The price of complying with environmental health and safety (EHS) regulations can be high for some businesses, but it’s nothing compared to the potential price of non-compliance. Ignoring EHS requirements is not an option for any company that takes its long-term viability and public reputation seriously. The small savings gained by ignoring the details of compliance are quickly and completely overtaken by exposure to massive liability.
EHS compliance is not a voluntary program motivated by incentives, it is a legal requirement enforced through civil and criminal penalties. All businesses, ranging from industrial manufacturers to small retailers, are responsible for ensuring their compliance with these regulations at all times. Following EHS rules is a matter of survival for many companies, which is why ATC Group Services helps our clients through each stage of the compliance process.
The Dangers of Noncompliance
Businesses that neglect EHS requirements face a wide range of hidden costs, including:
- Fines and civil lawsuits
- Criminal charges
- Loss of reputation
- Damaged employee relations
- Closure of property
Businesses that don’t comply with EHS regulations can suffer serious legal and financial consequences. Punitive fines for a single non-compliance enforcement action can easily reach $100,000, with serious or multiple violations raising the cost even higher. Operating a non-compliant commercial site is illegal, which can seriously cripple a court defense against lawsuits filed by individuals or government agencies. Fines alone can decimate a company’s finances and a broader civil suits exposes them to a risk of massive losses.
Risk of Criminal Charges
Organizations can be found guilty of criminal acts, much like individual people. This primarily has financial implications, because it gives enforcement officials the legal latitude to levy the company’s assets and other resources. This means the punitive and legal costs of a criminal charge can be exponentially higher than a civil fine. In some cases, employees or leaders of a business can also be charged with criminal behavior depending on the nature and consequences of the noncompliance concern.
Tarnished Public Image and Reputation
Marketing and public relations investments can be difficult to quantify, but there’s little doubt that consumer impressions are essential for many companies. Businesses with a history of EHS compliance violations often suffer the effects of negative press coverage, which works against all of their public outreach and brand messages. This information may deter customers on principle or at least damage the company’s professional reputation.
Loss of Employee Confidence
The two main purposes of EHS regulations are to preserve the environment as well as the health and safety of its occupants. Companies that violate these regulations often expose their own workers to unnecessary risks, which has profound consequences throughout the organization. On top of the financial expenses of insurance claims, this type of leadership creates a toxic workplace culture that drains morale and cuts retention rates. Valuable employees are likely to seek alternative employment where they aren’t exposed to serious health risks.
Closure of Premises
Serious or repeat EHS violations can prompt state or federal enforcement agencies to issue closure on commercial properties. This effectively suspends all business operations on site until further notice, which can have devastating consequences on profitability and investor relations. Closures typically last until the company addresses its environmental violations and related legal or financial obligations. Companies who already face property closure can contact ATC to learn more about our site remediation and industrial hygiene solutions.
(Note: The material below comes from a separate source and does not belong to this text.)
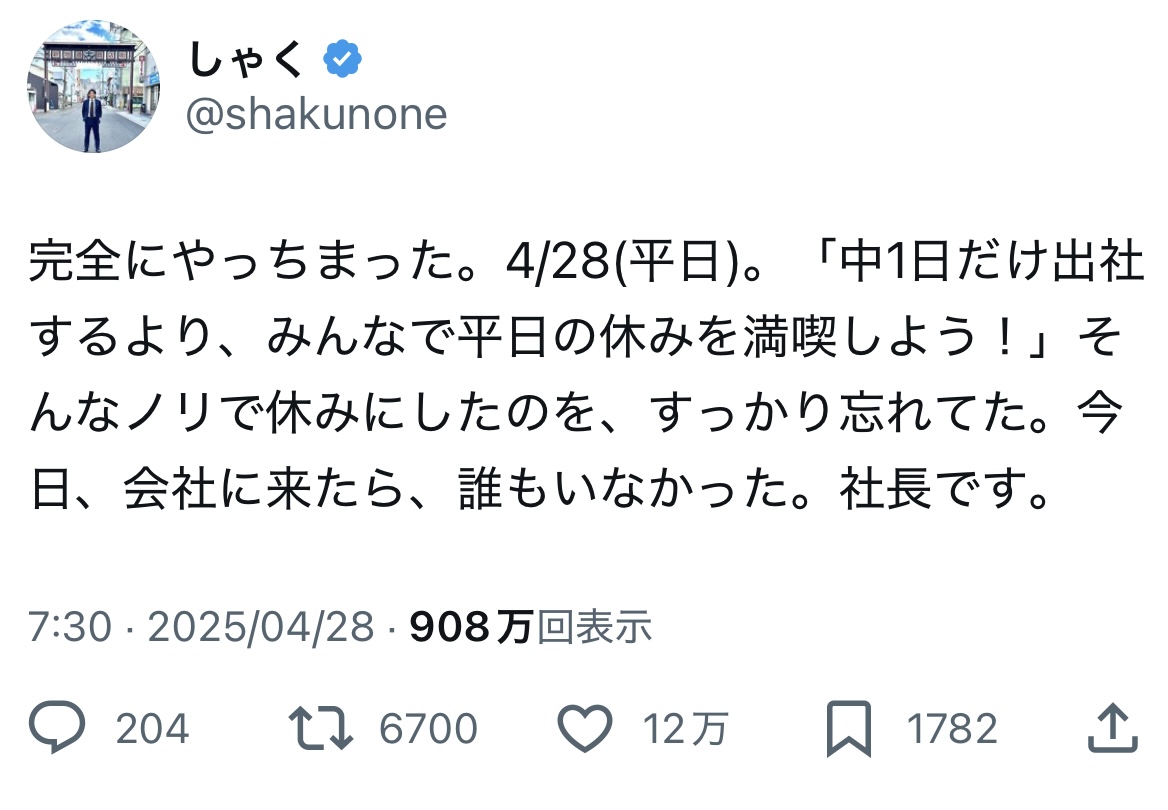Click the 回表示 views label
The width and height of the screenshot is (1168, 810).
[x=594, y=627]
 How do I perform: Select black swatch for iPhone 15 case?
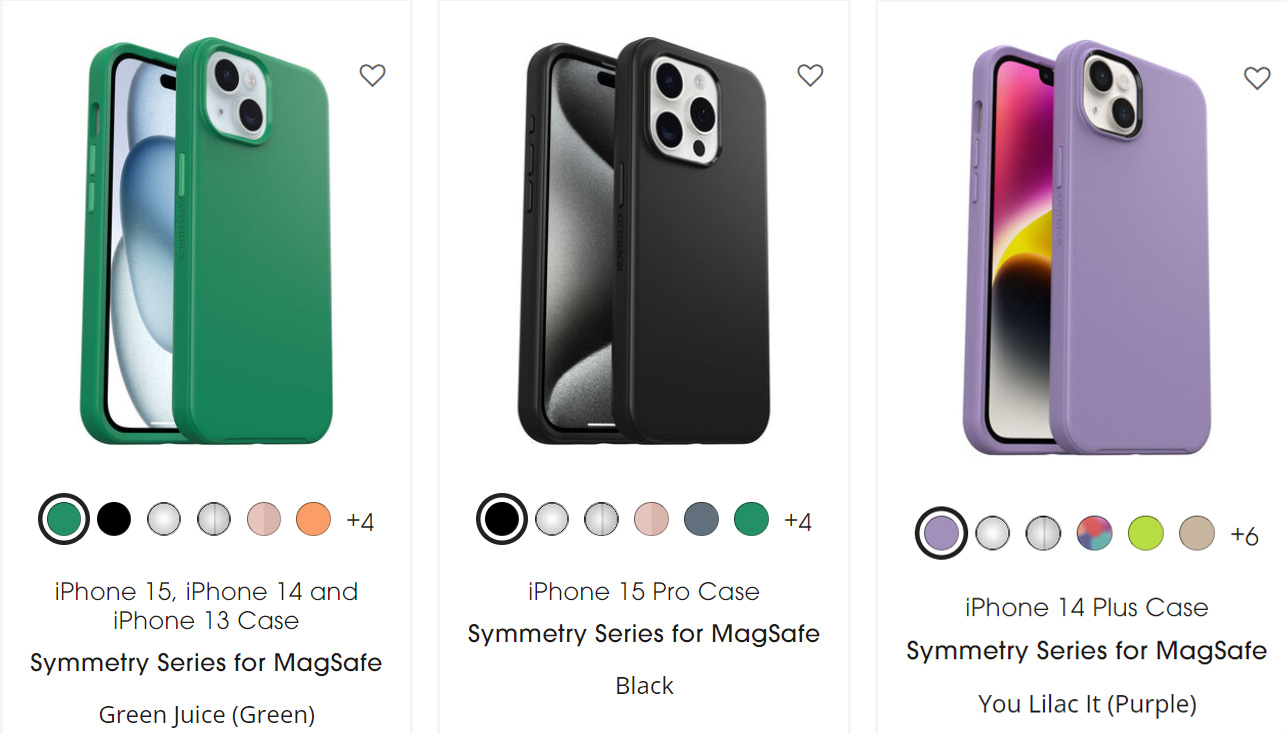[x=114, y=519]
What EHS Regulations Apply?
The first step toward achieving compliance is knowing exactly what rules apply to a given business depending on its size, industry, property location and jurisdiction. A large portion of applicable regulations are federal ones, which are primarily created and enforced by the US Environmental Protection Agency (EPA). State laws are usually similar to federal ones, but businesses still need to carefully research local EHS regulations to ensure complete compliance. ATC helps clients identify all applicable environmental regulations as part of our compliance and consulting services.
The Value of Investing in Compliance
Business leaders should view compliance as a necessity just like their products, buildings or equipment. Adapting the workplace and operational procedures to meet EHS requirements can come with initial cost, but it doesn’t have to be a financial black hole. ATC’s environmental consulting services include the development of an optimized and cost-effective compliance road-map that is tailored to each client’s resources and goals.